How do I install Python libraries automatically on Dataproc cluster startup?

Question

How can I automatically install Python libraries on my Dataproc cluster when the cluster starts? This would save me the trouble of manually logging into the master and/or worker nodes to manually install the libraries I need.

It would be great to also know if this automated installation could install things only on the master and not the workers.

score 7 · Accepted Answer · answered Sep 23 '15 at 17:29

Initialization actions are the best way to do this. Initialization actions are shell scripts which are run when the cluster is created. This will let you customize the cluster, such as installing Python libraries. These scripts must be stored in Google Cloud Storage and can be used when creating clusters via the Google Cloud SDK or the Google Developers Console.

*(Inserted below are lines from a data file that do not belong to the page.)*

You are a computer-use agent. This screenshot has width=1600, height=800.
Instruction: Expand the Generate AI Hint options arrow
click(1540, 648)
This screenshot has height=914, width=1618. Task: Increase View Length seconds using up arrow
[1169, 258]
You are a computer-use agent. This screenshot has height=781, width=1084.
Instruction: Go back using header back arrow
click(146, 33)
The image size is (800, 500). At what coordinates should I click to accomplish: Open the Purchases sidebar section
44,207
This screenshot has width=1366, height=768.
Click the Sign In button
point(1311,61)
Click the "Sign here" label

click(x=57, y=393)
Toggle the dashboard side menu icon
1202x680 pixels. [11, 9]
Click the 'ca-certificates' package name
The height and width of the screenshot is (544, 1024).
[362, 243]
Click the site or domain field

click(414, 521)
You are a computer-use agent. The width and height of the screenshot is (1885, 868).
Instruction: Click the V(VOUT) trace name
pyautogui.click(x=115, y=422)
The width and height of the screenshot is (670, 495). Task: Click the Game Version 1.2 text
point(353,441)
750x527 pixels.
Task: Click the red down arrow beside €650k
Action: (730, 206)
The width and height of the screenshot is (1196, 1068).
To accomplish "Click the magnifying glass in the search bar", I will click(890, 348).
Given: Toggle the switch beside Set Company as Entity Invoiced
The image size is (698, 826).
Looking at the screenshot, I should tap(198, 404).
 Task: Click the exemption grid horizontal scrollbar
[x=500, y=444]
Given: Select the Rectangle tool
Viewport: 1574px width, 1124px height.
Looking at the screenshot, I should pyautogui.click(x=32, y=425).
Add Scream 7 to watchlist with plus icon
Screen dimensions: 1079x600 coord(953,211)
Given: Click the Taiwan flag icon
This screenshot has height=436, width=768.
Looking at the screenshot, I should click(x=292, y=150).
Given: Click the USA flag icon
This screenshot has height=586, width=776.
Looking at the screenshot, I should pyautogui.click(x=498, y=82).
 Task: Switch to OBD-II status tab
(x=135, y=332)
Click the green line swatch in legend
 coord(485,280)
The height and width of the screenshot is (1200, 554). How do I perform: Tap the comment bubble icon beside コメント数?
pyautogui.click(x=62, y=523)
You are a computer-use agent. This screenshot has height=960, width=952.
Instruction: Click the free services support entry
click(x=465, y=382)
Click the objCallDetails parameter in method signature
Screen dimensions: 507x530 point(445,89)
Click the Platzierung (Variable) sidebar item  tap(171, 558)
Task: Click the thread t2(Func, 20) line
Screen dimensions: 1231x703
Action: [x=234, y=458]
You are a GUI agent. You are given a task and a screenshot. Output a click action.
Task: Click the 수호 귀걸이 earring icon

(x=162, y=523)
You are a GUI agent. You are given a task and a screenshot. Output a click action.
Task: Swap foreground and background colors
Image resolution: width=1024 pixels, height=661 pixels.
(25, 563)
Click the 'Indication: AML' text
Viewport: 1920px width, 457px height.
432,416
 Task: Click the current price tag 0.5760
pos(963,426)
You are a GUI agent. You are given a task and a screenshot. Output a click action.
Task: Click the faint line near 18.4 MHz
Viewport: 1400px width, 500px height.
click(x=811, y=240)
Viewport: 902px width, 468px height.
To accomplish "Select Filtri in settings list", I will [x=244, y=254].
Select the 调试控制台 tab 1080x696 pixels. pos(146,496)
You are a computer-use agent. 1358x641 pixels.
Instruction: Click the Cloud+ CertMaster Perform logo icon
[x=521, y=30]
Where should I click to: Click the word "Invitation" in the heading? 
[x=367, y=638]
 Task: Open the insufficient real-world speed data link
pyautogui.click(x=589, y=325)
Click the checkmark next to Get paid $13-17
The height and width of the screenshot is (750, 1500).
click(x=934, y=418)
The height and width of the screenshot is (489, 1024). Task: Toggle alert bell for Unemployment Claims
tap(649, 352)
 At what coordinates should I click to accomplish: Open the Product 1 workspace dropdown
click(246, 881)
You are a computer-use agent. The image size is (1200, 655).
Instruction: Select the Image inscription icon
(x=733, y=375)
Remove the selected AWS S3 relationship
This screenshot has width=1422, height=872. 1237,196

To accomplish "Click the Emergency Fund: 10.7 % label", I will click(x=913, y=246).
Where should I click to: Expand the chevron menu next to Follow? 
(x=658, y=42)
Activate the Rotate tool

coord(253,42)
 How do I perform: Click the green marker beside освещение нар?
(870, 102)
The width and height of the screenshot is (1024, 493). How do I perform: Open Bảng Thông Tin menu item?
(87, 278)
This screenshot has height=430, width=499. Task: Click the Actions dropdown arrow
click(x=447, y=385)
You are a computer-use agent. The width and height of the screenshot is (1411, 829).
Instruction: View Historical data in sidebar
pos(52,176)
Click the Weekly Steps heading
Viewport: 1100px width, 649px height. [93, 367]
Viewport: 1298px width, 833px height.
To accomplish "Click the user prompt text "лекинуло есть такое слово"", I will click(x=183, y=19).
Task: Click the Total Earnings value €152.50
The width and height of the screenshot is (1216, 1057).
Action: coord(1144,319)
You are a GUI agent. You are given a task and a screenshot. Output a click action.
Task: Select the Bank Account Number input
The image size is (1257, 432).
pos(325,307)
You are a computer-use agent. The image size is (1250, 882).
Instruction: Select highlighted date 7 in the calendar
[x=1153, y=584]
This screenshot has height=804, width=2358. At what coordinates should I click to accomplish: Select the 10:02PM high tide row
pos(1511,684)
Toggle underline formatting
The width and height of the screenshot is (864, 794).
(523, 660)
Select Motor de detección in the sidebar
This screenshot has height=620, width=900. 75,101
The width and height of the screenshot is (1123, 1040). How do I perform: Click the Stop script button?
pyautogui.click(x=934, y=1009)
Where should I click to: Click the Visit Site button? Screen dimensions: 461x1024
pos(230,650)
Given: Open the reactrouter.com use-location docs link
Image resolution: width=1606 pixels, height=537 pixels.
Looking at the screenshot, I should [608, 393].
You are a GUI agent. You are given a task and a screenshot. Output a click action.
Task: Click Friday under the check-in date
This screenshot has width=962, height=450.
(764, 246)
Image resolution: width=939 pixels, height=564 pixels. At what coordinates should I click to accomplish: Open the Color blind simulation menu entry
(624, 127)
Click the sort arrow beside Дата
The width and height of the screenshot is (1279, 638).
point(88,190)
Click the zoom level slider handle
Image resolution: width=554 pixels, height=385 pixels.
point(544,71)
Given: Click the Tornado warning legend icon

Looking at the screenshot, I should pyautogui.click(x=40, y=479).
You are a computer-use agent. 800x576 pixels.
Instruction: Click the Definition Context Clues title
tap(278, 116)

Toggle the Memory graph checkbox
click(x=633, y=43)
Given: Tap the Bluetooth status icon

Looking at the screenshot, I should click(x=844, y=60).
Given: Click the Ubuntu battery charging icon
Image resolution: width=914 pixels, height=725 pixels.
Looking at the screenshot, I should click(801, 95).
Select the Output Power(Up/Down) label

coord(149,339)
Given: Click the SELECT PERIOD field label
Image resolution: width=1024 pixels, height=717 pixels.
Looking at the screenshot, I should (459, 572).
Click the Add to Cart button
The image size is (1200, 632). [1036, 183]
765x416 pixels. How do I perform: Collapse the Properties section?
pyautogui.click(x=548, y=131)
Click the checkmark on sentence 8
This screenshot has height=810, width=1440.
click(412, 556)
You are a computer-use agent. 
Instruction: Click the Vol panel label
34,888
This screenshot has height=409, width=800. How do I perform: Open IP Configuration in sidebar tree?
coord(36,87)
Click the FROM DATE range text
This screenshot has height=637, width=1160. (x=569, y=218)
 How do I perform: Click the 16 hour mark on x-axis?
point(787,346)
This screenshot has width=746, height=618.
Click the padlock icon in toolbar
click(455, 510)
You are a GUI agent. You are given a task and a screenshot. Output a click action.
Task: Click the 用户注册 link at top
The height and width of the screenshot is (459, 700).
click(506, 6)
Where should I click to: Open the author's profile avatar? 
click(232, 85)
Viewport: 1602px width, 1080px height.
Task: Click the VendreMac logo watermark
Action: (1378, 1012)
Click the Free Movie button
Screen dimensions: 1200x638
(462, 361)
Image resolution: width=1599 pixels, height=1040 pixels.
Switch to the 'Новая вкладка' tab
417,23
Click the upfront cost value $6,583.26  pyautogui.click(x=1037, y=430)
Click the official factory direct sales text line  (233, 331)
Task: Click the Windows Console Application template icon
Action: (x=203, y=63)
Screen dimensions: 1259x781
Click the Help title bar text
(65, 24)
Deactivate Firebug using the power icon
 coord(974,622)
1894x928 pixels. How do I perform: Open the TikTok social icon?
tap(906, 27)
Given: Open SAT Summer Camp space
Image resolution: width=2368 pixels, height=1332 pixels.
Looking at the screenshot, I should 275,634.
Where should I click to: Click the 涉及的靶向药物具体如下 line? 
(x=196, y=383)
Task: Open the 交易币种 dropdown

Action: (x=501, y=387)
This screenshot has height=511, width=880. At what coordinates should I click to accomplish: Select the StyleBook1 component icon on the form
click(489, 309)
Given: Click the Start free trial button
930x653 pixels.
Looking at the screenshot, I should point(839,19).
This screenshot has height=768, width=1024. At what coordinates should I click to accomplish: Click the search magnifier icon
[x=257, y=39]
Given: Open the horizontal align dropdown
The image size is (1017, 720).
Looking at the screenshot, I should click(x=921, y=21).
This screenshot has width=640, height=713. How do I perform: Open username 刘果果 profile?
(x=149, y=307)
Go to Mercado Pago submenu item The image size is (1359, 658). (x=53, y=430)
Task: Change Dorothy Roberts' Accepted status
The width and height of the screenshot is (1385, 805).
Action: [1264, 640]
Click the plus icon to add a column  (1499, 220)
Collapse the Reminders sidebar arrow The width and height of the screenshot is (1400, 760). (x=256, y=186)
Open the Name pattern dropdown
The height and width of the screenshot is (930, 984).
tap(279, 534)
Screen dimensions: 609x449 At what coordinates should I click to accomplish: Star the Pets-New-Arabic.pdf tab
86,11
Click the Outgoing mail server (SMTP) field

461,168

Here is a sample initialization action to install the Python pandas on cluster creation only on the master node.

#!/bin/sh
ROLE=$(/usr/share/google/get_metadata_value attributes/role)
if [[ "${ROLE}" == 'Master' ]]; then 
  apt-get install python-pandas -y
fi

As you can see from this script, it is possible to discern the role of a node with /usr/share/google/get_metadata_value attributes/role and then perform action specifically on the master (or worker) node.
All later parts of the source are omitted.